Пока, мы, расслабившись, наслаждались пережёвыванием тонких материй, маленький спасённый самоубивец заинтересованно в зал косился, его душевно из-за одного, другого стола позвали, налили…

Заморыш вконец оттаял.

Тут и лабухи оглушительно задудели-забарабанили, танцы-шманцы, он, под шинельной тяжестью еле двигаясь, потешно пригласил бабу в теле, кремплене, её хахаль захохотал, умора! А кровь-то разогрелась, нахал лапал, лез целоваться, хотя матрона была на голову выше – вроде как для окончательного сугрева, здесь, при людях и рыбных блюдах, поиметь жаждал.

С расшалившимся утопленником оскорблённый хахаль спешил по-доброму разобраться, почти прилично выпихивал, мозгляк упирался, права качал, потом – в драку, ну… его, озверев, в кровь изметелили: посуду побили, визг, мат. Тартусские умники, Лёвка, хитро щурились, кайф ловили, у разомлевшего было немца-профессора круглые глаза на высоком лбу завращались, а утопленник, пьяный вхлам, кулачками махал, махал. И ревел, слёзы с кровью размазывая, его вышвырнули из зала на балюстрадку, он, услыхав, что вызвали милицию, порывался из последних силёнок высадить дверь… так ворочался, дёргался, что гнилую балюстрадку сломал, свалился в волны и захлебнулся сразу, судьба. Голое тельце потом напротив Медного всадника, у ступеней, всплыло… – там течение сильное, вымыло из шинели.
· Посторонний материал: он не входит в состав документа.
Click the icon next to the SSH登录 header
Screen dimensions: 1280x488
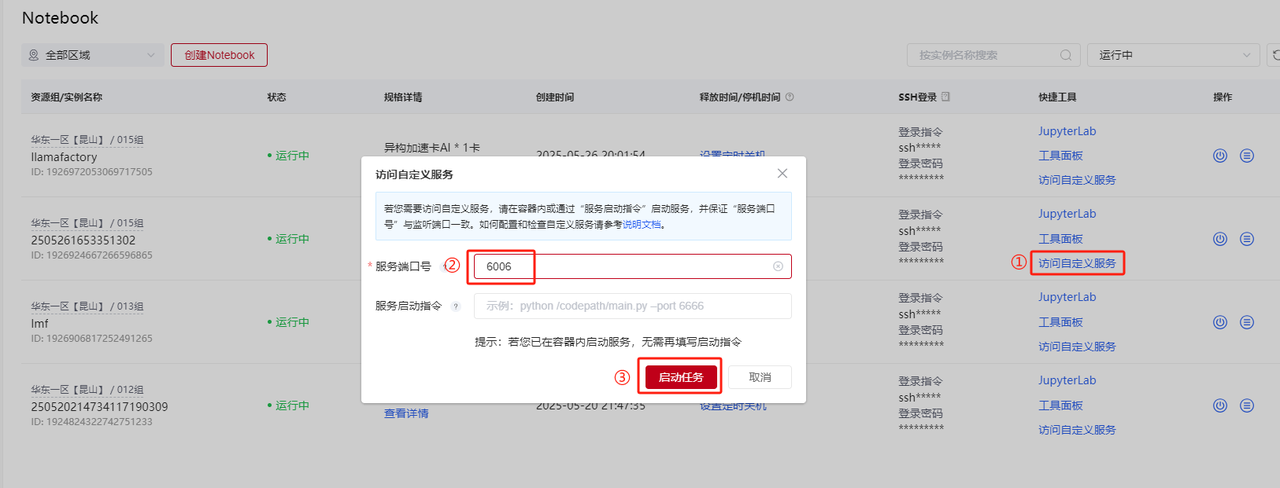[x=946, y=98]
Да, шинель вмиг на дно утащила.

Дырки были в карманах, чаевая мелочь, которую Сева и не считал деньгами, за подкладку проваливалась – фантастический вес скопился…

под смех

Допив красный густой коктейль, Валерка сказал. – Лев Яковлевич звонил, напоминал, что послезавтра… всё-таки десять лет.

вечер встречи выпускников, заведённое начало

Шефами давался традиционный, совмещённый с самодеятельными номерами концерт… номера сшивались по знакомой канве, хотя Герка-Гарри отсутствовал, говорили, гастролировал в ГДР.

Бойкая восьмиклассница с торчками-хвостиками туго заплетённых косичек, приплясывая, спела песенку Пепиты, чернобровый чтец, недавний выпускник, студент театрального института, экспрессивно отбрасывая тень на синий сатиновый занавес, продекламировал Маяковского…

Раздвинулся занавес, на сцену вылетел, как из пращи, зловещий Ротбарт – всё ещё рельефно-мускулистый, упругий, затянутый в коричневое трико, исполнил парения и пробежки, прыжки, взмахи из коронного набора колдовских поз, пассов и, едва не вмазавшись в стену с запылённым портретом, эффектно застыл под аплодисменты, пластично распростёр над воображаемым лебединым выводком руки-крылья… Сомкнулись половинки занавеса, вынесли стул и густо нарумяненная, растолстевшая Казико в кожанке, сжимая окольцованными пальцами спинку стула, зачитала монолог комиссара.